American Red Cross Pitman, New Jersey, United States
Background/Case Studies: There are hundreds of RHD variant alleles, with many expressing partial RhD antigens lacking one or more epitopes. When an individual expresses RhD antigen lacking an epitope and is exposed to that epitope via blood transfusion or pregnancy, they are at risk of alloimmunization. The impact of compound heterozygosity among various RhD variants is not well studied. We used a panel of anti-D monoclonal antibodies to examine agglutination of RBCs expressing only one partial RhD antigen or two distinct partial RhD antigens. This work can be used to predict the risk of RhD alloimmunization in specific compound heterozygote pairs.
Study
Design/Methods: RHD genotyping was performed using RHD BeadChip (Immucor) and PCR-RFLP for RHD c.1136C>T. Specimens identified by RHD genotyping to be hemizygous or homozygous for a specific partial D antigen and those compound heterozygous for two different partial D antigens were evaluated for agglutination with the unlicensed Quotient RhD Variant Investigation Kit (Albaclone) of human/murine monoclonal IgG/IgM reagents.

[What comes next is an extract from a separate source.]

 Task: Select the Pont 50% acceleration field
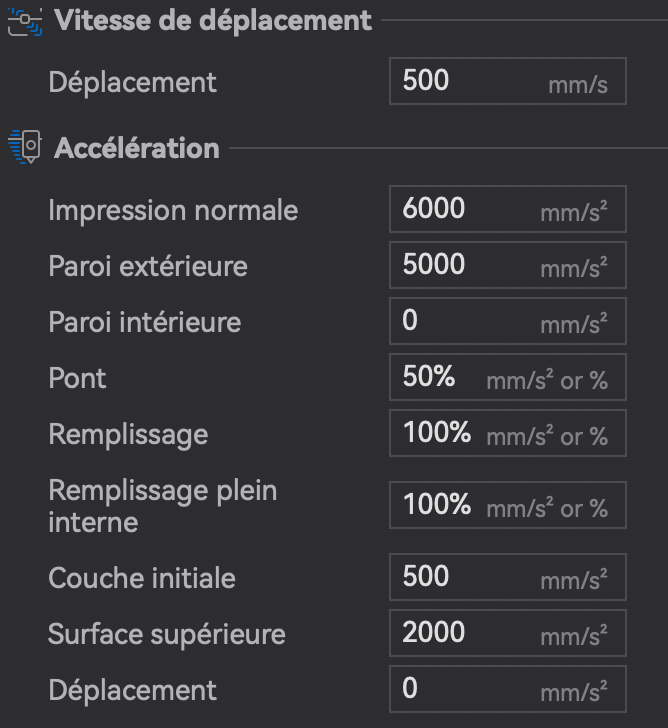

Results/Findings: Two samples compound heterozygous for partial D alleles were identified: RHD*DIV/RHD*DVI (Sample 3) and RHD*DAR/RHD*DAU5 (Sample 4). Agglutination of sample 3 was compared to RBCs carrying RHD*DVI (Sample 1) or RHD*DIV (Sample 2), while agglutination of Sample 4 was compared to RBCs carrying RHD*DAR (Sample 5). Agglutination results are shown in Figure 1. While RBCs carrying RHD*DVI (Sample 1) or RHD*DIV (Sample 2) lacked several epitopes, the RHD*DVI/RHD*DIV RBCs reacted with all antisera in the panel. While RBCs carrying RHD*DAR (Sample 5) did not agglutinate with 4 antisera, the RHD*DAR/RHD*DAU5 RBCs reacted 3 of those but showed no agglutination with LHM174/102. Conclusions: There are hundreds of variant RHD alleles with many expressing partial D phenotype. When a patient carries two different partial D alleles, the risk of RhD alloimmunization is not known. By examination of the reactivity with a panel of anti-D monoclonal antisera, epitope presence or loss can be determined. One of the two compound heterozygotes studied here (RHD*DIV/RHD*DVI) showed 3+ to 4+ reactivity with all anti-D reagents suggesting all epitopes tested by the panel are present. The other compound heterozygote (RHD*DAR/RHD*DAU5) failed to agglutinate with LHM174/102 reagent. This supports that these RBCs lack at least one epitope and therefore suggests that the patient is at risk of anti-D alloimmunization. This approach of evaluation of epitope loss and tracking of outcomes in patients with this combination can inform about anti-D risk and aid in more personalized management, especially in women of child-bearing age.
Importance of research: There are hundreds of variant RHD alleles, many with partial D phenotypes. It is unclear if individuals who carry two different partial D alleles are at risk of allo-anti-D. This study evaluates the epitopes of compound heterozygous RBCs versus those expressing only one partial D antigen using a monoclonal RhD typing kit. This information is useful in helping to understand the risk of alloimmunization in compound heterozygotes.